When he's allowed to control the action, decide on the pace and position and to explode when the moment is right, there are few fighters better than bantamweight contender Urijah Faber. Scott Jorgensen tried his best to keep Faber on his heels instead, and even succeeded at times. He pushed the "The California Kid" when he could, landing some solid left hooks and securing several strong positions on the ground.
It wasn't nearly enough.
In the end, Faber proved too much for Jorgensen, a game wrestler who pushed him when he could but couldn't really shoot in with reckless abandon because of Faber's strong and daunting guillotine choke. When Jorgensen shot and missed, he found himself in immediate danger.

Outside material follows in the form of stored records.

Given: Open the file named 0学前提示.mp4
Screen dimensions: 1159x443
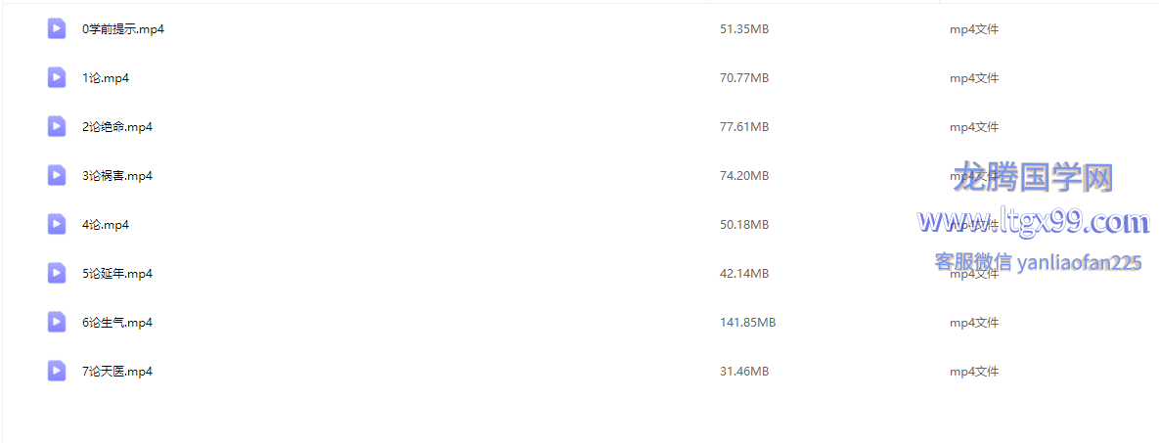Looking at the screenshot, I should (123, 29).
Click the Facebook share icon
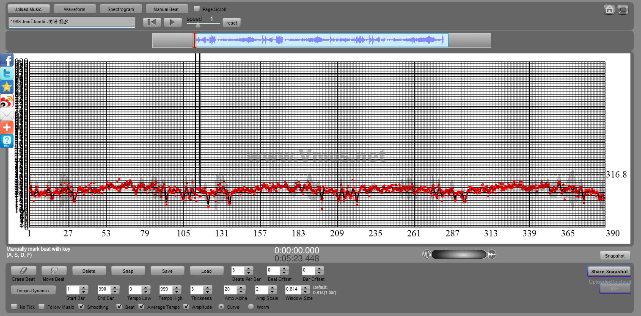Screen dimensions: 641x316 7,60
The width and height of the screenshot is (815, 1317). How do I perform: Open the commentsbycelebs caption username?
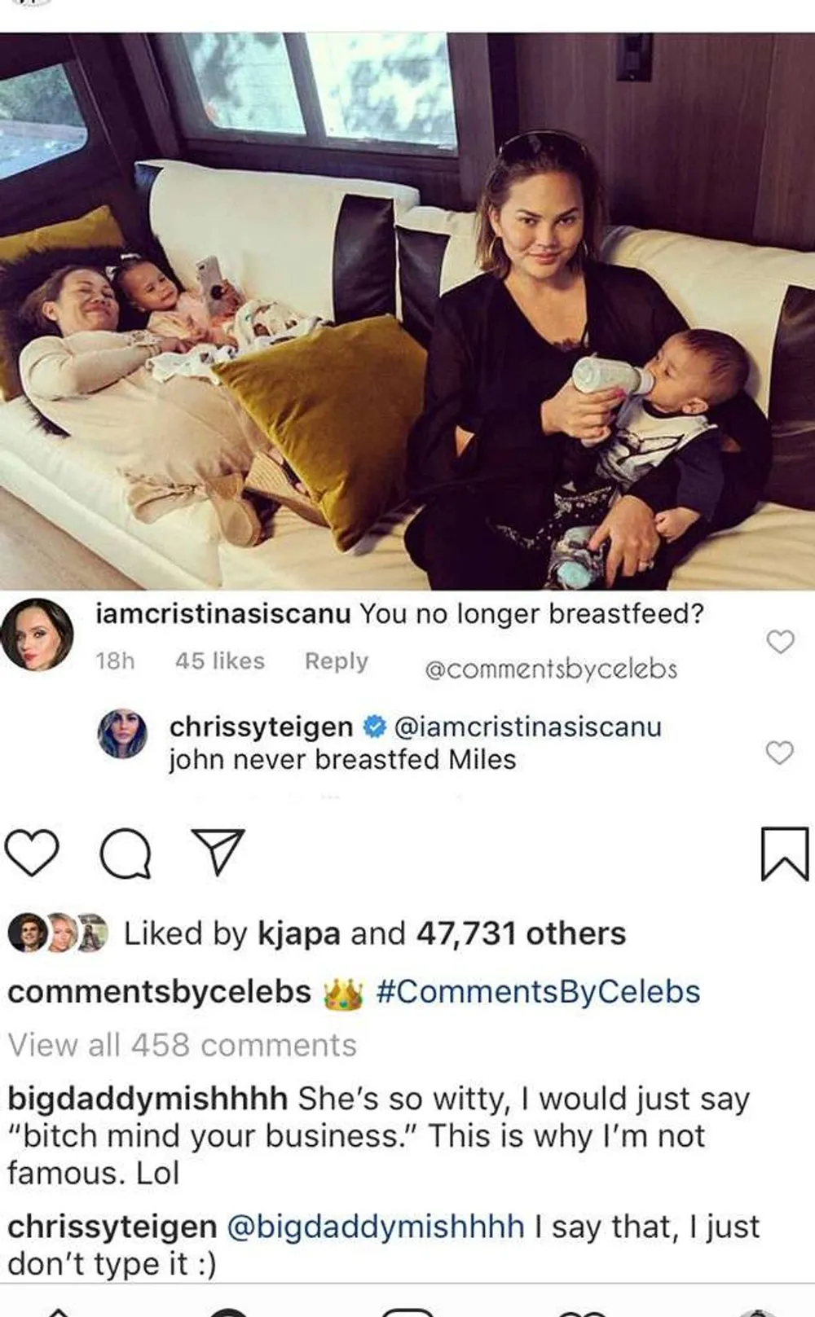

It was a strong back-and-forth fight with lots of exciting exchanges on the mat. Finally, in the fourth round, Faber was able to secure a rear naked choke and end the fight. Of course he did. In non-title bouts, Faber remains undefeated in his career. Only time will tell if he can once again perform at that level when UFC gold is on the line.
Faber wasn't the only winner on the night. What's interesting about mixed martial arts is that performances aren't simply binaries; there is more to the game than just winning and losing. A fighter can win over the fans in a valiant but ultimately unsuccessful bout.
Likewise, an athlete can lose in the hearts of the fans and the minds of the matchmakers by winning a dull and dreary fight. The UFC is sport—but it's also sports entertainment. So, who were the real winners and losers on the night? Click on to find out. Disagree? Take me on in the comments.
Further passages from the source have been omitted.